Stephen Joyce sometimes has very sympathetic reasons for becoming an obstacle to scholars looking to pry into the lives of the Joyce family. But as Max's article makes clear, he seems to enjoy making the community of Joyce scholars kiss the ring and exercising his will arbitrarily (e.g., a letter he wrote to a scholar at Purdue explaining his refusal for publication permissions by the vulgarity of "Boilermakers," Purdue's mascot) as much as any genuine desire to maintain his family's privacy. He's been quick to sue authors and publishers -- and publishers, especially, have been loathe to fight the lawsuits, even when there's a prima facie case for fair use. Lately, Joyce scholars have started to rebel -- the International James Joyce foundation has begun an inquiry into SJ Joyce's behavior, and Lawrence Lessig at Stanford has mounted a
suit on behalf of the Joycean Carol Schloss against the estate, arguing that SJ Joyce's interference constitutes an abuse of copyright.
Between this story on Joyce, Louis Menand's periodic forays, and Janet Malcolm's
essays on Gertrude Stein, The New Yorker's gotten very good at covering scholarship of modernism. One interesting point of confluence -- Malcolm's 2005 essay, "Someone Says Yes to It: Gertrude Stein, Alice B. Toklas, and
The Making of Americans" included a profile of another "interfering" figure in modernist scholarship, this one a scholar who has (to date) refused to make public his interviews with Alice B. Toklas.
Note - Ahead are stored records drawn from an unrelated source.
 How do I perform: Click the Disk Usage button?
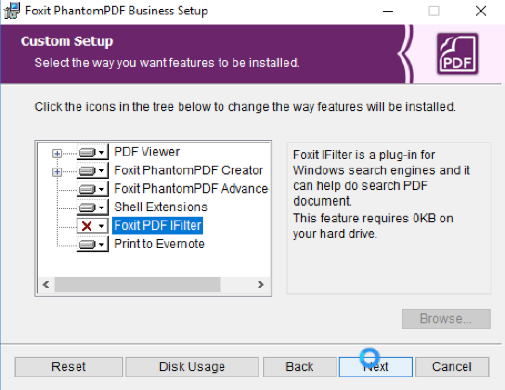pos(192,367)
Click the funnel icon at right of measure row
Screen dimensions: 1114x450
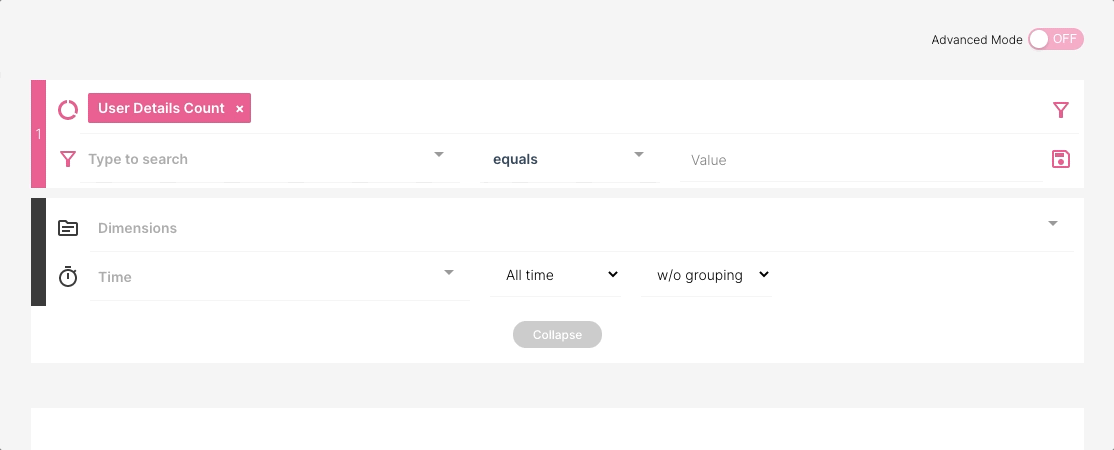(1061, 110)
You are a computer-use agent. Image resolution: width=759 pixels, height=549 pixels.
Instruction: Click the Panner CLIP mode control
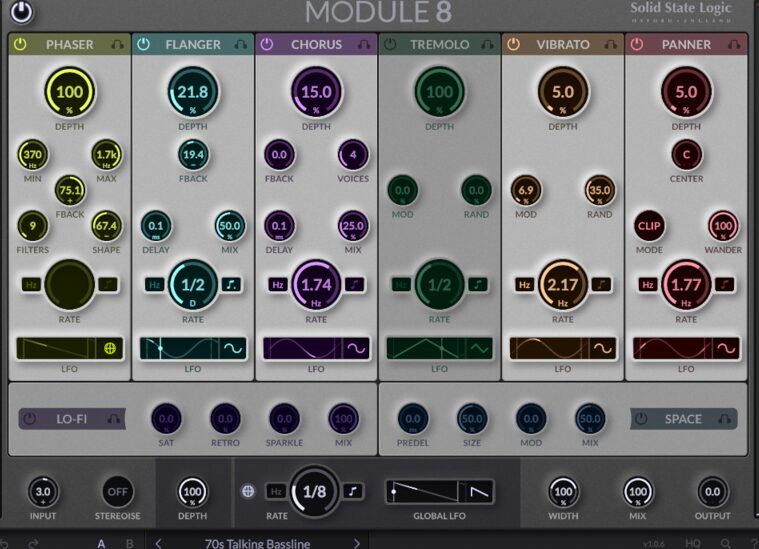tap(649, 226)
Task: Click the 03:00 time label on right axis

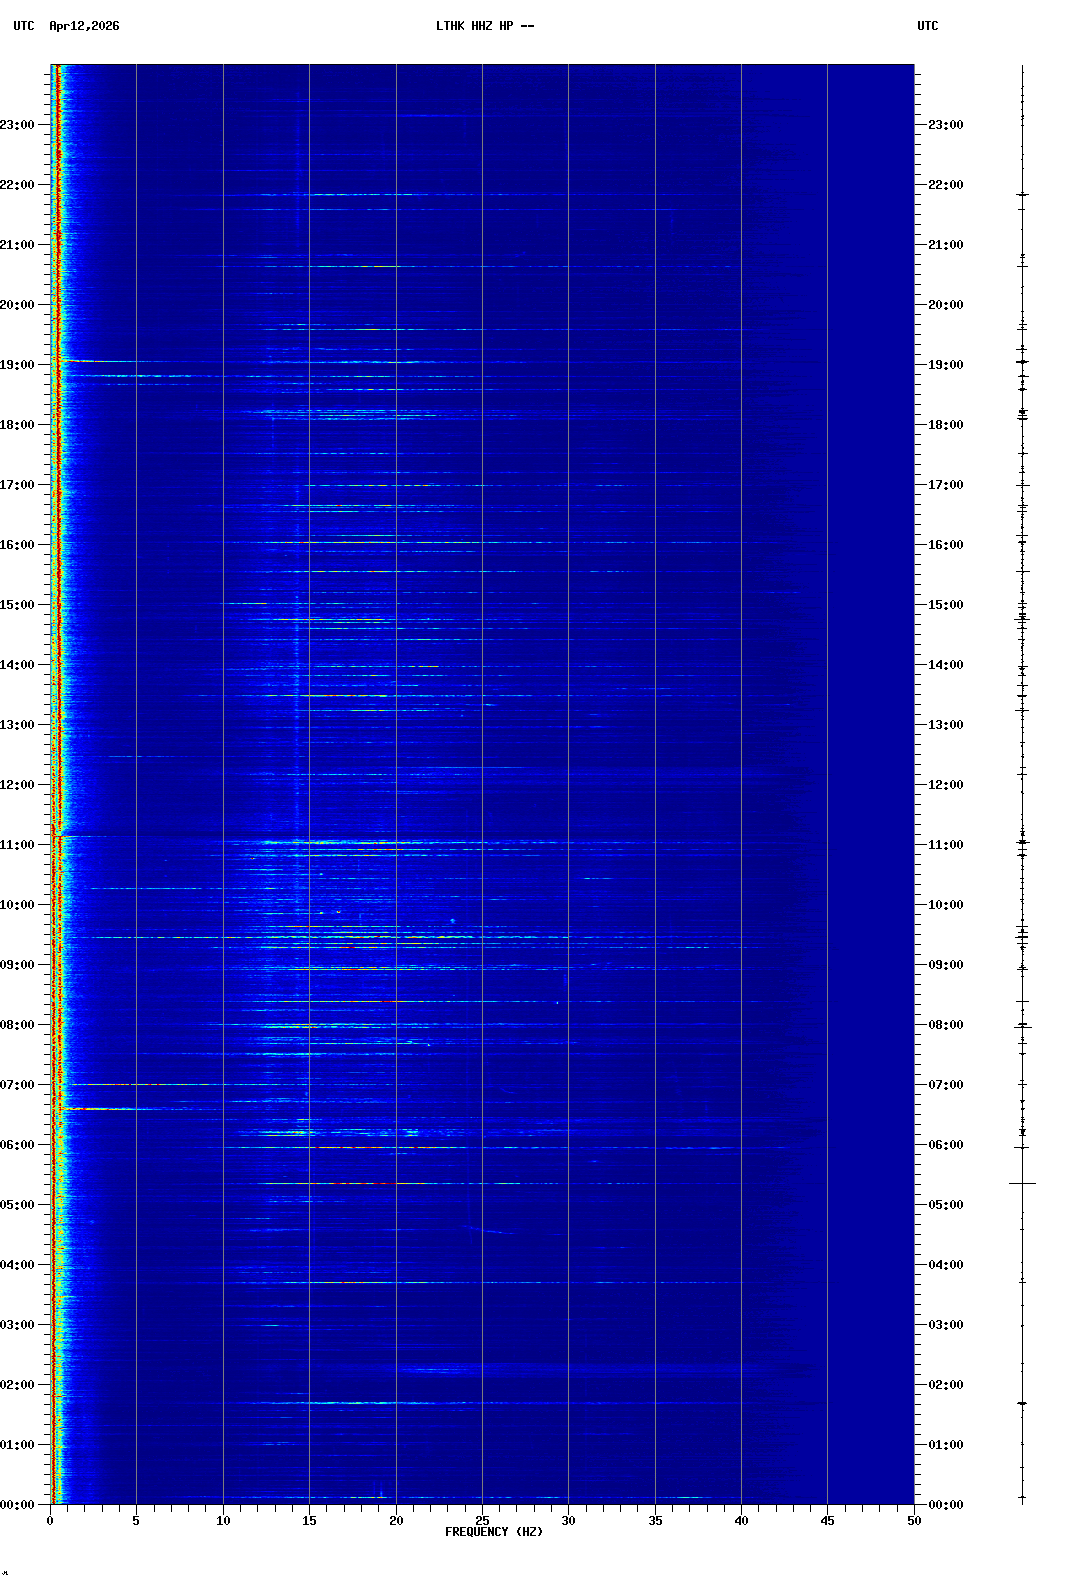Action: click(945, 1325)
There's something very funny about scholarship on modernism because of this -- because we're at the margins of copyright expirations, because so many people still living control access to the documents, and because there are, in fact, so many documents that some still haven't been fully explored, the archive work is all over the map. If you're a classicist, or even a Renaissance scholar, you have an entirely different set of problems when you work on a well-known author -- even the manuscript material is (for the most part) entirely available -- you just need the linguistic skills, the critical acumen, and the travel money to get to it and do your thing. One day you might turn up that long-lost manuscript in the stacks somewhere, but I doubt it. As a modernist scholar, it's an entirely different set of negotiations to get your hands on the archive in the first place -- and then you need to figure out what the hell to do with it.
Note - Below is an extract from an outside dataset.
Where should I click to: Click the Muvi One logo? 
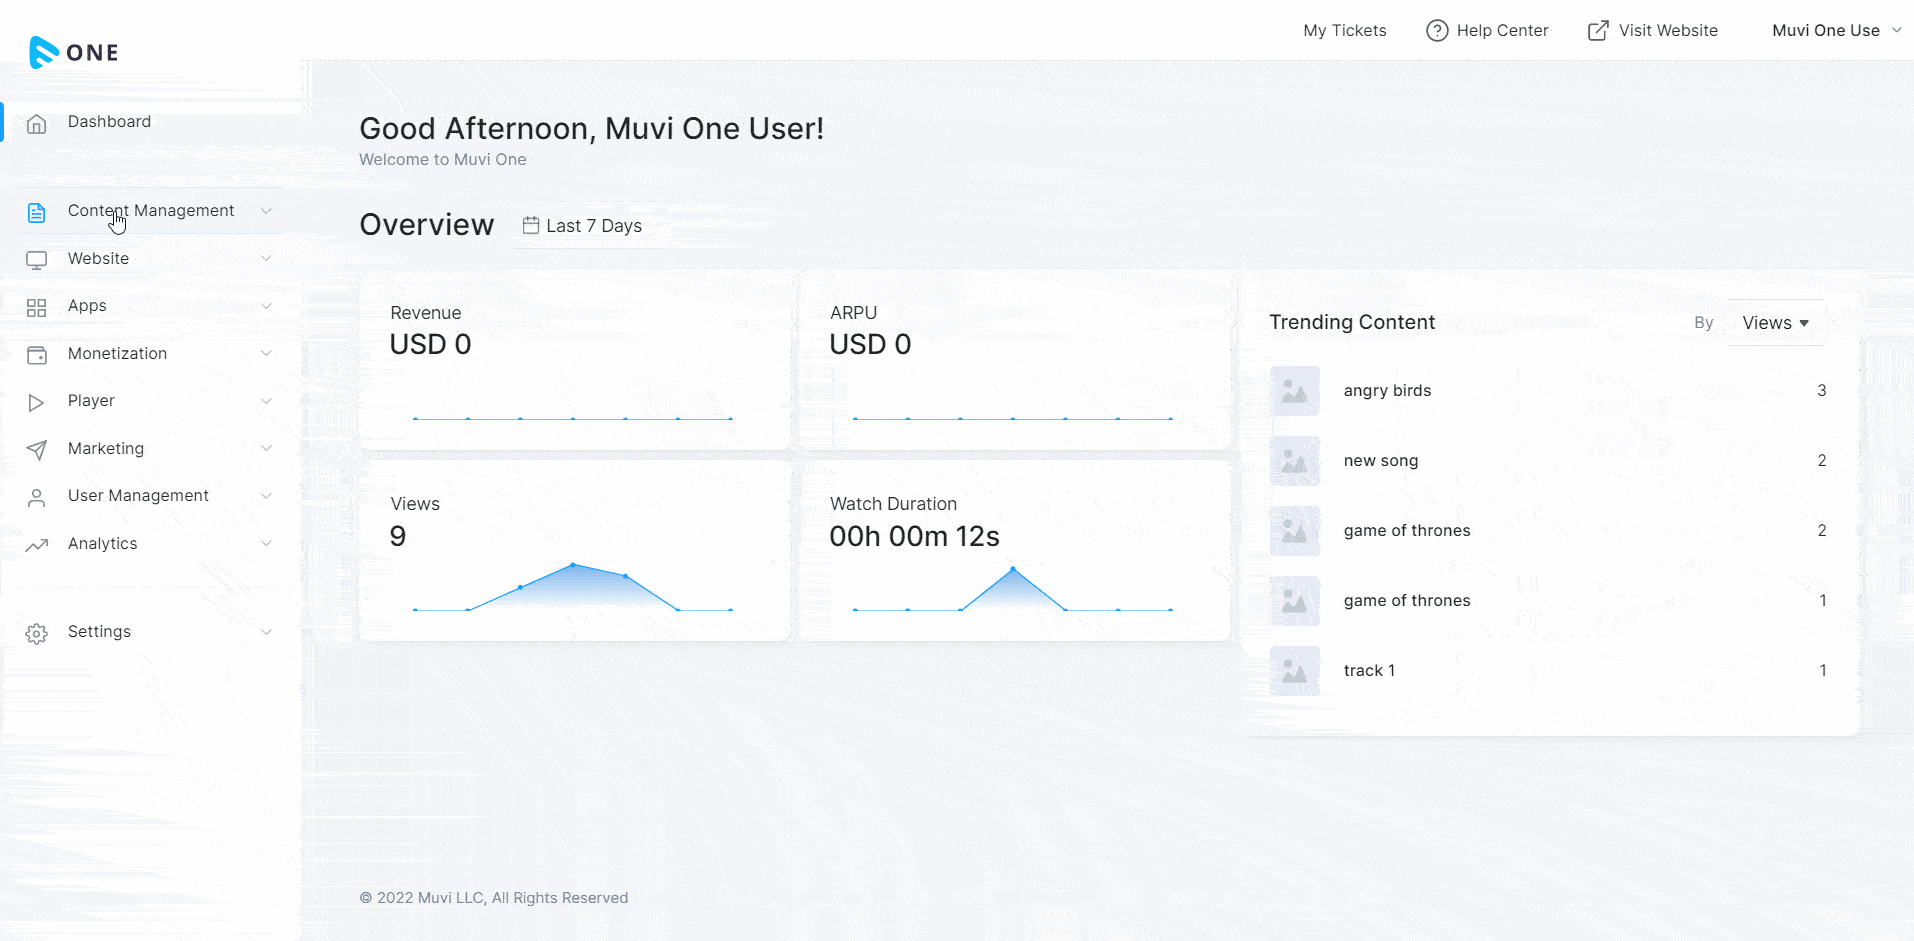tap(74, 52)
And as the Stein example shows, scholars aren't all great innocents, operating in the public interest. You can make a decent amount of money by editing an author's unpublished writings and putting it out with a trade or university press -- but if you can hold off on that process and keep the archive a (relative) secret until you've milked it for all you can, you can make a name for yourself -- or at least get tenure.
And sometimes, the motivations aren't even as simple as that. Stephen J Joyce and the guy who interviewed Toklas for his dissertation all those years ago (I've googled to death and can't find his name) both somewhat snarkily turned their back on the academic world entirely, turning their sole, self-appointed right to be caretaker of the legacy into a point of honor. It's one crazy world when simple greed doesn't seem to explain it all.